Because registry capture of IFT/BTA variables was implemented from February 2022, earlier cases are not represented in the export.
Interpretation is limited by the retrospective, non-randomized design with surgeon-directed allocation of BTA and substantial baseline imbalance in defect morphology between cohorts, resulting in a high risk of confounding by indication and precluding causal inference. The IFT-only cohort was small, reducing precision and yielding wide confidence intervals. For rare events such as postoperative complications, zero events in the IFT-only cohort further limits precision and interpretability of between-group comparisons. The present analysis addresses intraoperative feasibility (primary fascial closure) and perioperative outcomes; assessment of long-term recurrence and patient-reported outcomes warrants dedicated studies with standardized follow-up.
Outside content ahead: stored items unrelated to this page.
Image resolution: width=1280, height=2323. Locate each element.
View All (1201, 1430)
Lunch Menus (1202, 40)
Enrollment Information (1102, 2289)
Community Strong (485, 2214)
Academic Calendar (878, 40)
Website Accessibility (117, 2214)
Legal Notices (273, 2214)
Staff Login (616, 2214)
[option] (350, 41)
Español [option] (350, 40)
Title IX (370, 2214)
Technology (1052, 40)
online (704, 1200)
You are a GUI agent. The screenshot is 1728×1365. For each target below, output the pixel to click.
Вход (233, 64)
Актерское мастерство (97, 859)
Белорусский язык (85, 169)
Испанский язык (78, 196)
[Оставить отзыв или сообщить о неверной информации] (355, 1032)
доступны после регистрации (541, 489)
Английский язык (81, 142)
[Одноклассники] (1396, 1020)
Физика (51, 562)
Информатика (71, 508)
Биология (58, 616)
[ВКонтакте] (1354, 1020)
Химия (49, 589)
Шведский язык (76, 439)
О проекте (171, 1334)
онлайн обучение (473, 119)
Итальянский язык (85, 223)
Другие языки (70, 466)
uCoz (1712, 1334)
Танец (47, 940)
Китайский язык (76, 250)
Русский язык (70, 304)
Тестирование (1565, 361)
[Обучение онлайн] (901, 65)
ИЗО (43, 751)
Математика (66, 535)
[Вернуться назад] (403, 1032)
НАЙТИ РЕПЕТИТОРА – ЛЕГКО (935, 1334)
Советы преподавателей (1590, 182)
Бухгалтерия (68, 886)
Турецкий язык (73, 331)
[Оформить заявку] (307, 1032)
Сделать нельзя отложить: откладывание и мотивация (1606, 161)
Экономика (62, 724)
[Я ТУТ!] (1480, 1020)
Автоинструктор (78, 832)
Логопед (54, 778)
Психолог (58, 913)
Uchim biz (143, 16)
In addition, the distribution of defect topography differed between groups, with more frequent lateral location coding in the IFT-only cohort, which may influence closure feasibility and complicate direct comparison. Finally, intraoperative fascial traction is a comparatively recent technique and its indications and application may still be evolving; therefore, unmeasured differences in selection thresholds and operative decision-making may have contributed to the observed group differences. No multivariable adjustment was performed, and the findings should therefore be interpreted as descriptive and hypothesis-generating. Longer hospital stay and more complex perioperative courses in the BTA + IFT cohort may have increased the opportunity for detecting and documenting complications.
4.5. Future Directions
Future work should prioritize explicit, morphology-based selection criteria for preoperative ultrasound-guided BTA in traction-assisted reconstruction (e.g., defect dimensions, topographic classification, and abdominal cavity/hernia sac volumetry) and evaluate outcomes using prespecified perioperative endpoints in designs that better address confounding. In parallel, an ongoing randomized, double-blind, placebo-controlled trial is currently recruiting to evaluate image-guided BOTOX^®^ versus placebo for large ventral hernia repair with primary fascial closure as the primary endpoint (ClinicalTrials.gov, NCT07220382) [22]. In addition, future studies should incorporate standardized follow-up to assess longer-term recurrence and patient-reported outcomes to contextualize perioperative feasibility. Future controlled and/or multicenter studies should prespecify analytic strategies such as multivariable adjustment or propensity-based methods to better address confounding by indication.
5. Conclusions
In this single-center registry analysis of elective incisional hernia repairs performed with intraoperative fascial traction, the addition of preoperative ultrasound-guided botulinum toxin A was associated with a higher rate of primary fascial closure compared with intraoperative fascial traction alone. Given surgeon-directed allocation and substantial baseline differences in defect morphology and complexity between cohorts, these findings should be interpreted as descriptive and hypothesis-generating rather than causal. Future controlled and/or multicenter studies with standardized follow-up and prespecified analytic strategies are needed to define the benefit–risk balance of adding botulinum toxin A to traction-assisted reconstruction.